The given rectangular solid is defined by $\mathfrak{R}=\left\{\right(x,y,z)\mid 0\le x\le 4, 0\le y\le 3, 0\le z\le 2\}.$

As we know the center of mass is the midpoint of the coordinates, so the center of mass coordinates are:

$$\begin{gathered} (\overline{x},\overline{y},\overline{z})=\left(\frac{0+4}{2},\frac{0+3}{2},\frac{0+2}{2}\right) \\ (\overline{x},\overline{y},\overline{z})=\left(2,\frac{3}{2},1\right) \end{gathered}$$

It is given that the density of R is uniform throughout, so the coordinates will be the same as the center of mass coordinates.

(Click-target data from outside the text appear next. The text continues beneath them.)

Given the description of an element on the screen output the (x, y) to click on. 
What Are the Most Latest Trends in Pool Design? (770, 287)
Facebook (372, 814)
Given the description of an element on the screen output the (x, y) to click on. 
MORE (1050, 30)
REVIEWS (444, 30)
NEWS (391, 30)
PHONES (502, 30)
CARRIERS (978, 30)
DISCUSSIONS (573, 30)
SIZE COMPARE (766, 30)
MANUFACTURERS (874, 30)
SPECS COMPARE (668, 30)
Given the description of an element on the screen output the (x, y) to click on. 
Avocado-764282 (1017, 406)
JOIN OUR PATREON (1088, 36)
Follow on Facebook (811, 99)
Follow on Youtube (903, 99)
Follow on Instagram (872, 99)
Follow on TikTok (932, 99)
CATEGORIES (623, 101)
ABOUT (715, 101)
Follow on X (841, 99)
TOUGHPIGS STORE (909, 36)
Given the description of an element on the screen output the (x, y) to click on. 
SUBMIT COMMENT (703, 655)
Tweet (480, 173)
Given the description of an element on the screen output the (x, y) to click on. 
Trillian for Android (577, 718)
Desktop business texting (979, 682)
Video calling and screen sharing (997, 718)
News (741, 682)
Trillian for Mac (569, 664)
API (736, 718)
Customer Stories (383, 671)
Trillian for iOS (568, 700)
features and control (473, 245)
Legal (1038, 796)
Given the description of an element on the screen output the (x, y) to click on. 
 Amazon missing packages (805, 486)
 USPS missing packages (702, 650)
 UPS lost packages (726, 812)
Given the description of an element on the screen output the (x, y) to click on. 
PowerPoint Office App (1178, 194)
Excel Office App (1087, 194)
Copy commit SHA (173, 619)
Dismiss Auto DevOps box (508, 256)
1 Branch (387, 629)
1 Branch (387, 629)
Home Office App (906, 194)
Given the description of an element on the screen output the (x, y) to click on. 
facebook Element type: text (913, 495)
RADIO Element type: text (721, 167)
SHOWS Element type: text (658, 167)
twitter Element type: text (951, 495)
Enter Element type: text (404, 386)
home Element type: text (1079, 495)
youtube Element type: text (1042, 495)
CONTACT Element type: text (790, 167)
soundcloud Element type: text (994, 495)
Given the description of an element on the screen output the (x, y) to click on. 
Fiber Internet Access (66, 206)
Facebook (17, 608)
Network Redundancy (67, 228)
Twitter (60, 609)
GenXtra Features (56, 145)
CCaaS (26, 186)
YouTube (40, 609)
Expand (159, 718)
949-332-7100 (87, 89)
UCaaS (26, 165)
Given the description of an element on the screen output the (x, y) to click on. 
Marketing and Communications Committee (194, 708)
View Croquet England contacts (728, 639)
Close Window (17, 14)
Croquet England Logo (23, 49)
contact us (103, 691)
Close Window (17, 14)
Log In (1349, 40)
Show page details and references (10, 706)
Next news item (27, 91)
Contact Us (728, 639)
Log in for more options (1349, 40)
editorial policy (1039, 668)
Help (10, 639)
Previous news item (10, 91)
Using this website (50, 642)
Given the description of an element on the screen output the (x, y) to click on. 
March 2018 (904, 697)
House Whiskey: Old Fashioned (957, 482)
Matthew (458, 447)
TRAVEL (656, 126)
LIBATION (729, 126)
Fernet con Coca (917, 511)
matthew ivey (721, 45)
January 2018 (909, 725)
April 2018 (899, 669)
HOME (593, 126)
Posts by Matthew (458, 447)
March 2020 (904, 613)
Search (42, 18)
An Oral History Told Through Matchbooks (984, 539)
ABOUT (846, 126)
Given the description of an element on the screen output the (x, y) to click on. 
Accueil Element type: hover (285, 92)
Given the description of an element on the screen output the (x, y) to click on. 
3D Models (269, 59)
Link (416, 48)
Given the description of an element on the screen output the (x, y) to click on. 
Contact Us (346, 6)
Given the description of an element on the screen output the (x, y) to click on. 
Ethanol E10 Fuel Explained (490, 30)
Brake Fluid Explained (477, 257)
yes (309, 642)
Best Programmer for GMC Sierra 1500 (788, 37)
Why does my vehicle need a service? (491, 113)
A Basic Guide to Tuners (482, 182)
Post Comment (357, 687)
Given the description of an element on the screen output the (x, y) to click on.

Thus, the coordinates of the center of mass are $\left(2,\frac{3}{2},1\right).$

We have to use an appropriate integral expression to verify the center of mass. 

Now, the density of R is uniform throughout, so $\rho (x,y,z)=1.$

To find the center of mass let's find the mass of the solid:

$$\begin{gathered} M={\iiint }_R\rho (x,y,z)dzdydx \\ M={\int }_0^4{\int }_0^3{\int }_0^2\left(1\right)dzdydx \\ M={\int }_0^4{\int }_0^3[z{]}_0^{2}dydx \\ M=24 \end{gathered}$$

Now, the center of mass is,

$$\begin{gathered} \overline{x}=\frac{M_{yz}}{M}=\frac{{\iiint }_{T}x\rho (x,y,z)dxdydz}{\iiint \rho (x,y,z)dxdydz} \\ \overline{x}=\frac{1}{M}{\int }_{x=0}^4{\int }_{y=0}^3{\int }_{z=0}^{2}x dzdydx \\ \overline{x}=\frac{1}{M}{\int }_0^4{\int }_0^3\left[x{\int }_0^{2}dz\right]dydx \\ \overline{x}=\frac{1}{24}\left(48\right) \\ \overline{x}=2 \end{gathered}$$

By proceeding with the calculation further,

$$\begin{gathered} \overline{y}=\frac{M_{xz}}{M}=\frac{{\iiint }_{T}y\rho (x,y,z)dxdydz}{\iiint \rho (x,y,z)dxdydz} \\ \overline{y}=\frac{1}{M}{\int }_{x=0}^4{\int }_{y=0}^3{\int }_{z=0}^{2}ydzdydx \\ \overline{y}=\frac{1}{24}\left(36\right) \\ \overline{y}=\frac{3}{2} \end{gathered}$$

Now,

$$\begin{gathered} \overline{z}=\frac{M_{xy}}{M}=\frac{{\iiint }_{T}z\rho (x,y,z)dxdydz}{\iiint \rho (x,y,z)dxdydz} \\ \overline{z}=\frac{1}{M}{\int }_{x=0}^4{\int }_{y=0}^3{\int }_{z=0}^{2}z dzdydx \\ \overline{z}=\frac{1}{24}\left(24\right) \\ \overline{z}=1 \end{gathered}$$

Hence proved, the center of mass is $\left(2,\frac{3}{2},1\right).$